Rheinmetall Foreign Orders Rise as Jobs Cut in Turnaround

Rheinmetall AG, the German armored vehicle maker, said a plan to cut about 1,000 jobs and focus on winning overseas business is showing success as the proportion of orders outside Europe rose in the first half.

Defense share of orders booked outside Europe rose to 66 percent in the first six months from 46 percent a year earlier, the Dusseldorf-based company said in a statement today. Orders included a 475 million-euro ($636 million) deal to provide Leopard 2 tanks and self-propelled howitzers to Qatar, and a military truck sale to New Zealand worth 70 million euros.

Rheinmetall is looking to cut about 500 to 550 employees from its defense business and 470 in its automotive unit in a plan to make annual savings of 60 million euros to 75 million euros from 2015. The company said on July 29 that full-year earnings would miss forecasts as the defense unit would fall short of sales and profit targets, causing the company’s shares to drop 11 percent in a day.

“2013 is a year of transition for us, in which we will set the course for profitable growth in the future,” Chief Executive Officer Armin Papperger said in the statement. “We are making good progress in the implementation of our ‘Rheinmetall 2015’ strategy program.”

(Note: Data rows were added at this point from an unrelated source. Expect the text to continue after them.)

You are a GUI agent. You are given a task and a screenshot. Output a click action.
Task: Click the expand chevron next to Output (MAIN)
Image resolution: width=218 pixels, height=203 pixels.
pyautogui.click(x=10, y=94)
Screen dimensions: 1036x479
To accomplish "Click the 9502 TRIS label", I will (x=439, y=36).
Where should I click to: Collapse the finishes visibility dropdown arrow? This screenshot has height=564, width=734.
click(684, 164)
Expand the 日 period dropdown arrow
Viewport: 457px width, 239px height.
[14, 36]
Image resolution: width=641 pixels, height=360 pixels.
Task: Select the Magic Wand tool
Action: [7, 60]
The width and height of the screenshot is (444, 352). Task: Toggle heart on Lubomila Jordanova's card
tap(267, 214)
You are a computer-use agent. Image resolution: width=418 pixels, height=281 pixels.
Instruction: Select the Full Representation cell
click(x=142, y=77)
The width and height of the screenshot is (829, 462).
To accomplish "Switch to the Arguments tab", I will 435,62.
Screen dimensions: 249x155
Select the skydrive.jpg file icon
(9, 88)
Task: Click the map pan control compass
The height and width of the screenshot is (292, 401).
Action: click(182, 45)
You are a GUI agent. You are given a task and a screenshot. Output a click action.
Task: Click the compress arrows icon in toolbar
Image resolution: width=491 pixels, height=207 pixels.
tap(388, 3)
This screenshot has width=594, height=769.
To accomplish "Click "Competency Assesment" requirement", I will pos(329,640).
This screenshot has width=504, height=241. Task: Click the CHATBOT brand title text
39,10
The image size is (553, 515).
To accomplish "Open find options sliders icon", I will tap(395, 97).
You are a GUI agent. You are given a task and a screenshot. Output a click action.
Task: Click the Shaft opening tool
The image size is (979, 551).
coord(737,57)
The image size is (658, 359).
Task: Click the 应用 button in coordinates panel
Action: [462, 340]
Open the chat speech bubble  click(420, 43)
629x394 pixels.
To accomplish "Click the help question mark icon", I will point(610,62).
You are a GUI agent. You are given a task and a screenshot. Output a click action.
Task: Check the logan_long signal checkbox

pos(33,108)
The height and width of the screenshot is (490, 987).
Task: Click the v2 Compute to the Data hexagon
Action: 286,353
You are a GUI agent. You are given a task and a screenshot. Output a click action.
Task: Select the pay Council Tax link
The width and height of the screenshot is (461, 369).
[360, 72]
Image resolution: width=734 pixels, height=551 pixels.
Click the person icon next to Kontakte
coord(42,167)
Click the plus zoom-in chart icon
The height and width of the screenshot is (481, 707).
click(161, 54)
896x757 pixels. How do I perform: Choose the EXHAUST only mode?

Rheinmetall shares rose 1.8 percent to 36.55 euros at 9:22 a.m. in Frankfurt trading.

Australia Order

The company has started reducing headcount, with 94 fewer employees at the end of June than a year earlier.

The turnaround plan has “internationalization” as a priority along with cost control and product innovation. Rheinmetall booked a 1.1 billion-euro order from Australia for military vehicles in July. Deliveries of the 2,500 medium and heavy logistics vehicles are to start from 2016, it said.

Sales declined 8 percent to 2.1 billion euros for the first six months. The company had a loss before interest and tax of 18 million euros compared with an operating profit a year earlier.

Revenue at the automotive division fell about 1 percent to 1.2 billion euros.